**Try it:** Your job is to copy the data that follows exactly, every line included.

**Data provided:**
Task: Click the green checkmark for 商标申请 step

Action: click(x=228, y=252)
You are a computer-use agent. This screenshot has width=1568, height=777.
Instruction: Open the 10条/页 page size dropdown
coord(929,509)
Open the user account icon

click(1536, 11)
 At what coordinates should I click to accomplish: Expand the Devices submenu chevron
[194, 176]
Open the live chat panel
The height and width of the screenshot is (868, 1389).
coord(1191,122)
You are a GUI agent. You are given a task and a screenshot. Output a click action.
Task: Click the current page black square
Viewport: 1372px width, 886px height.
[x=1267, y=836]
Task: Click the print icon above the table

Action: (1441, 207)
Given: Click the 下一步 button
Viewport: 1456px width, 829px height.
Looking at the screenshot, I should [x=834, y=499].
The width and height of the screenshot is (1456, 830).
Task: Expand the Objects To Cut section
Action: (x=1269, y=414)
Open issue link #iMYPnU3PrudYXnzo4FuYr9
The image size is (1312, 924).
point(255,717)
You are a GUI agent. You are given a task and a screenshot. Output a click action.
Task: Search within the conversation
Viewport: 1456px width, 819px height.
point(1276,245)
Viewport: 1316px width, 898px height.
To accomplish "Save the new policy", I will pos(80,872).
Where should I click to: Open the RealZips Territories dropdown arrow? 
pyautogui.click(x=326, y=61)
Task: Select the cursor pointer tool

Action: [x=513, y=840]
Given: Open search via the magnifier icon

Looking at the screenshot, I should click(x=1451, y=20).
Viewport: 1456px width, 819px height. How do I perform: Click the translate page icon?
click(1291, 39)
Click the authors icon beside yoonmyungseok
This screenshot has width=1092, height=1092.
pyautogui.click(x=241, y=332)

**Result below:**
Task: Click the green checkmark for 商标申请 step

Action: click(x=228, y=252)
You are a computer-use agent. This screenshot has width=1568, height=777.
Instruction: Open the 10条/页 page size dropdown
coord(929,509)
Open the user account icon

click(1536, 11)
 At what coordinates should I click to accomplish: Expand the Devices submenu chevron
[194, 176]
Open the live chat panel
The height and width of the screenshot is (868, 1389).
coord(1191,122)
You are a GUI agent. You are given a task and a screenshot. Output a click action.
Task: Click the current page black square
Viewport: 1372px width, 886px height.
[x=1267, y=836]
Task: Click the print icon above the table

Action: (1441, 207)
Given: Click the 下一步 button
Viewport: 1456px width, 829px height.
Looking at the screenshot, I should [x=834, y=499].
The width and height of the screenshot is (1456, 830).
Task: Expand the Objects To Cut section
Action: (x=1269, y=414)
Open issue link #iMYPnU3PrudYXnzo4FuYr9
The image size is (1312, 924).
point(255,717)
You are a GUI agent. You are given a task and a screenshot. Output a click action.
Task: Search within the conversation
Viewport: 1456px width, 819px height.
point(1276,245)
Viewport: 1316px width, 898px height.
To accomplish "Save the new policy", I will pos(80,872).
Where should I click to: Open the RealZips Territories dropdown arrow? 
pyautogui.click(x=326, y=61)
Task: Select the cursor pointer tool

Action: [x=513, y=840]
Given: Open search via the magnifier icon

Looking at the screenshot, I should click(x=1451, y=20).
Viewport: 1456px width, 819px height. How do I perform: Click the translate page icon?
click(1291, 39)
Click the authors icon beside yoonmyungseok
This screenshot has width=1092, height=1092.
pyautogui.click(x=241, y=332)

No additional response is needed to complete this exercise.